Les “superpouvoirs” associés à l’aphantasie
En octobre 2019, Alice a publié une vidéo sur la façon dont elle travaille avec l’aphantasie, intitulée “Je suis une artiste qui ne peut pas visualiser“, qui a été visionnée plus de 40 000 fois. Dans la section des commentaires de la vidéo, Alice a été surprise de voir des personnes écrire qu’elles ont souvent des images en tête dont elles ne font rien parce qu’elles savent qu’elles ne peuvent pas être à la hauteur de l’image qu’elles ont en tête.
“Je n’ai pas d’images auxquelles je ne peux pas me conformer, donc je ne serai jamais confinée à la première image qui me vient à l’esprit”, déclare Alice. (Elle ajoute que ces commentaires ont probablement moins à voir avec la capacité d’une personne à former des images mentales qu’avec sa confiance en ses compétences artistiques. Par exemple, Alice a évité de dessiner des figures humaines complexes parce qu’elle n’est pas encore assez à l’aise avec l’anatomie, mais elle sait qu’elle s’améliorera avec la pratique).
Au fil du temps, Alice a commencé à penser que son aphantasie pouvait être un superpouvoir. Pour elle, l’aphantasie s’apparente à un trouble du déficit de l’attention/hyperactivité (TDAH). Elle n’essaie pas de contrôler l’ADHD. Au contraire, elle apprécie ce qu’elle considère comme les avantages de la maladie, tels que “l’hyperfocalisation”, “la créativité et l’énergie qu’elle procure”.

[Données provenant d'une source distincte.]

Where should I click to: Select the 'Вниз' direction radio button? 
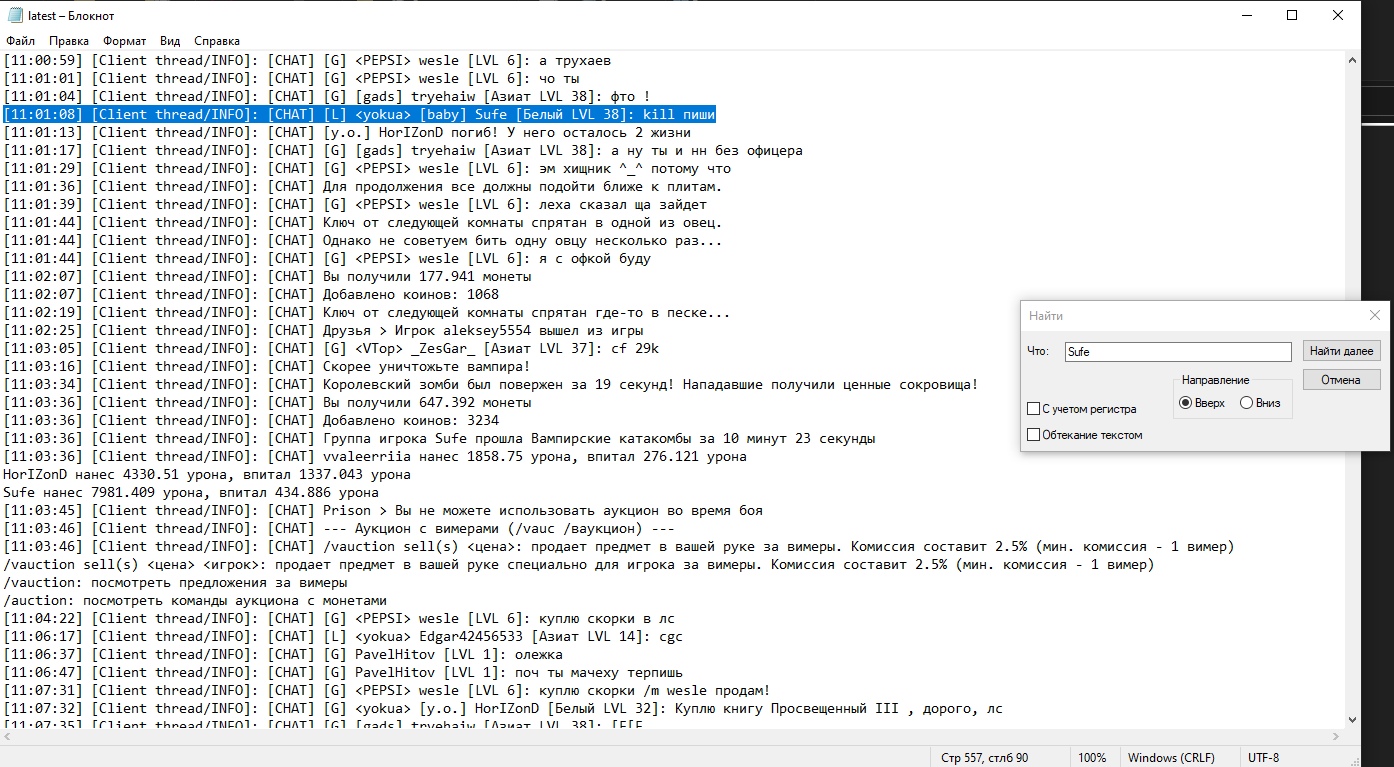[1246, 403]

“L’aphantasie me donne la liberté de penser hors des sentiers battus. C’est une pensée hors des sentiers battus sous stéroïdes. Je n’ai même pas de boîte pour penser”, dit-elle.
L’aphantasie ne signifie pas que vous ne pouvez pas être créatif
Tragiquement, lorsqu’ils apprennent qu’ils sont atteints d’aphantasie, certains artistes pensent qu’ils ne devraient plus faire d’art. Êtes-vous un écrivain, un peintre, un artiste visuel ou un cinéaste aux prises avec la réalisation que vous êtes atteint d’aphantasie ?

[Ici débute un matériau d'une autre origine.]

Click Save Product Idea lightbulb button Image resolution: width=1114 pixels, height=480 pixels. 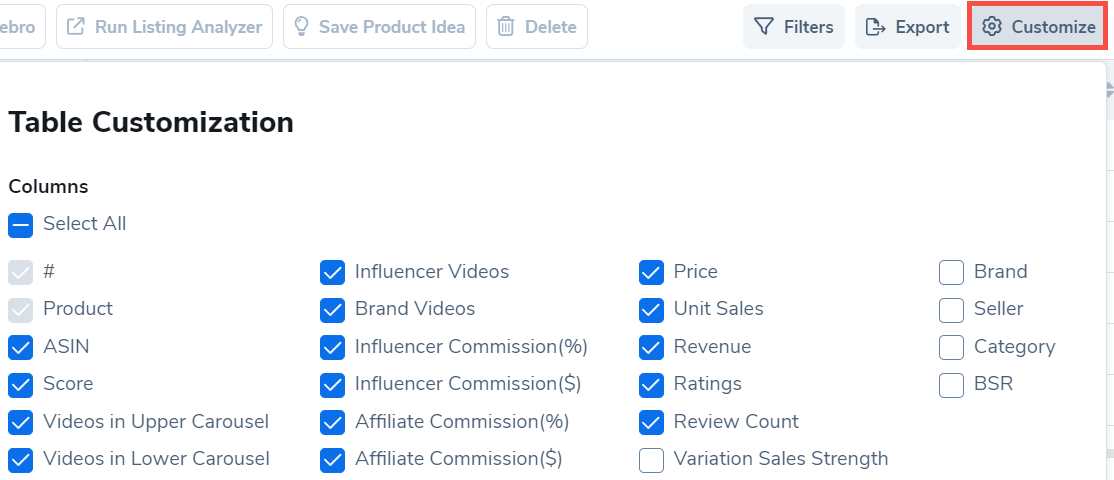pos(377,27)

“La première chose que je dirais, c’est qu’il est normal d’être bouleversé par cette prise de conscience. C’est normal d’avoir l’impression d’être en difficulté, et c’est normal de prendre un peu de temps pour l’accepter. C’est une chose importante que d’apprendre que l’on est différent de la plupart des gens d’une manière que l’on ne soupçonnait même pas”, déclare Alice.
Mais ne faites pas l’erreur de penser que l’aphantasie signifie que vous n’avez pas d’imagination ou que vous ne pouvez pas être créatif. “Pensez-vous qu’un aveugle ne peut pas être créatif ? Ce n’est pas parce qu’il manque un sens à quelqu’un qu’il ne peut pas être créatif. Il s’agit simplement d’être créatif d’une manière différente !”
Si vous avez sculpté toute votre vie, ajoute Alice, l’aphantasie ne vous affecte manifestement pas. Pourquoi arrêter de sculpter juste parce que vous avez découvert que vous êtes différent ? Si Beethoven avait cessé d’écrire de la musique lorsqu’il a perdu l’ouïe, nous n’aurions pas certaines des plus belles musiques du monde.
“Si vous êtes un artiste, il est bon d’être différent. Alors embrassez vos différences, faites de l’art de haut vol et ne laissez pas l’aphantasie se mettre en travers de votre chemin. Faites-en votre superpouvoir, et allez-y”, dit Alice.
L’aphantasie pourrait être la raison pour laquelle Alice fait de l’art
Alors qu’elle continue à se débattre avec son aphantasie, Alice se demande maintenant si elle dessine et peint précisément parce qu’elle ne peut pas voir d’images dans son esprit. Si elle n’extériorise pas ces idées sur papier ou sur toile, elle ne pourra jamais voir à quoi elles ressemblent.
“Ma plus grande motivation en tant qu’artiste est d’ajouter de la beauté au monde. Le monde peut être gris, et il y a beaucoup de conneries qui se produisent, surtout en ce moment. Si j’ai un concept qui peut être beau et qui peut parler à quelqu’un, je ne veux pas le laisser dans ma tête. Je veux le partager avec d’autres personnes”.